Each entry needs to be duplicated exactly.
=====
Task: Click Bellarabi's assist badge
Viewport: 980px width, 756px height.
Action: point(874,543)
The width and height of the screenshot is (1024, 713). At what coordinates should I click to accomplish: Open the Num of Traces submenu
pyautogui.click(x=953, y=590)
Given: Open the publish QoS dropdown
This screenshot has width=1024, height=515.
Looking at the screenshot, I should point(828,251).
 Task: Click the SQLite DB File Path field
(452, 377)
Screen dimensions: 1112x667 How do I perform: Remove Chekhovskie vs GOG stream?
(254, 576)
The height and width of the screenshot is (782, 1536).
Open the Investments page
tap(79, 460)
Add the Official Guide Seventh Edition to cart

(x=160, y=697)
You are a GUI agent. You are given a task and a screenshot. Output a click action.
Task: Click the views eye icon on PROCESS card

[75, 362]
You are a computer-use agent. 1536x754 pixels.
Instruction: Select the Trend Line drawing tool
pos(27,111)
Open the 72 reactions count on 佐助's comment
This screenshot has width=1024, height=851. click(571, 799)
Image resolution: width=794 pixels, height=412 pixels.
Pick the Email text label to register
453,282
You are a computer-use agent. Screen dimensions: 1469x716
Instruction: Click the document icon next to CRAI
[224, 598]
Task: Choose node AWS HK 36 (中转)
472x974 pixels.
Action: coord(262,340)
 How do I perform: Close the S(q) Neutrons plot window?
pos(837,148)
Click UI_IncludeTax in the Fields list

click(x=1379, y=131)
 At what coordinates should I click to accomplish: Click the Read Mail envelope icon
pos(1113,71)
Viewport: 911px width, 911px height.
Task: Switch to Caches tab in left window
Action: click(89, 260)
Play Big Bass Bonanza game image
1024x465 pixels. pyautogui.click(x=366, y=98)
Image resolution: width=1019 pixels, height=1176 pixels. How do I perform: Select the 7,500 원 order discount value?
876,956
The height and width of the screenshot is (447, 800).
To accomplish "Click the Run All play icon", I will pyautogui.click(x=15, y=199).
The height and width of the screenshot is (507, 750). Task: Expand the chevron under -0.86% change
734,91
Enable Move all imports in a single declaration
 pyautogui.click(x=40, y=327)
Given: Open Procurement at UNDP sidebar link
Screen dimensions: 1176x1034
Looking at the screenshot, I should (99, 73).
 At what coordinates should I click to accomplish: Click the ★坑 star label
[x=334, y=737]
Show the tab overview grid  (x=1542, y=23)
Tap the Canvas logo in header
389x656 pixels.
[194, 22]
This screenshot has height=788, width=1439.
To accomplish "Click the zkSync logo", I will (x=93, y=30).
=====
**RESPONSE TO THE EXERCISE**:
Task: Click Bellarabi's assist badge
Viewport: 980px width, 756px height.
Action: point(874,543)
The width and height of the screenshot is (1024, 713). At what coordinates should I click to accomplish: Open the Num of Traces submenu
pyautogui.click(x=953, y=590)
Given: Open the publish QoS dropdown
This screenshot has width=1024, height=515.
Looking at the screenshot, I should point(828,251).
 Task: Click the SQLite DB File Path field
(452, 377)
Screen dimensions: 1112x667 How do I perform: Remove Chekhovskie vs GOG stream?
(254, 576)
The height and width of the screenshot is (782, 1536).
Open the Investments page
tap(79, 460)
Add the Official Guide Seventh Edition to cart

(x=160, y=697)
You are a GUI agent. You are given a task and a screenshot. Output a click action.
Task: Click the views eye icon on PROCESS card

[75, 362]
You are a computer-use agent. 1536x754 pixels.
Instruction: Select the Trend Line drawing tool
pos(27,111)
Open the 72 reactions count on 佐助's comment
This screenshot has width=1024, height=851. click(571, 799)
Image resolution: width=794 pixels, height=412 pixels.
Pick the Email text label to register
453,282
You are a computer-use agent. Screen dimensions: 1469x716
Instruction: Click the document icon next to CRAI
[224, 598]
Task: Choose node AWS HK 36 (中转)
472x974 pixels.
Action: coord(262,340)
 How do I perform: Close the S(q) Neutrons plot window?
pos(837,148)
Click UI_IncludeTax in the Fields list

click(x=1379, y=131)
 At what coordinates should I click to accomplish: Click the Read Mail envelope icon
pos(1113,71)
Viewport: 911px width, 911px height.
Task: Switch to Caches tab in left window
Action: click(89, 260)
Play Big Bass Bonanza game image
1024x465 pixels. pyautogui.click(x=366, y=98)
Image resolution: width=1019 pixels, height=1176 pixels. How do I perform: Select the 7,500 원 order discount value?
876,956
The height and width of the screenshot is (447, 800).
To accomplish "Click the Run All play icon", I will pyautogui.click(x=15, y=199).
The height and width of the screenshot is (507, 750). Task: Expand the chevron under -0.86% change
734,91
Enable Move all imports in a single declaration
 pyautogui.click(x=40, y=327)
Given: Open Procurement at UNDP sidebar link
Screen dimensions: 1176x1034
Looking at the screenshot, I should (99, 73).
 At what coordinates should I click to accomplish: Click the ★坑 star label
[x=334, y=737]
Show the tab overview grid  (x=1542, y=23)
Tap the Canvas logo in header
389x656 pixels.
[194, 22]
This screenshot has height=788, width=1439.
To accomplish "Click the zkSync logo", I will (x=93, y=30).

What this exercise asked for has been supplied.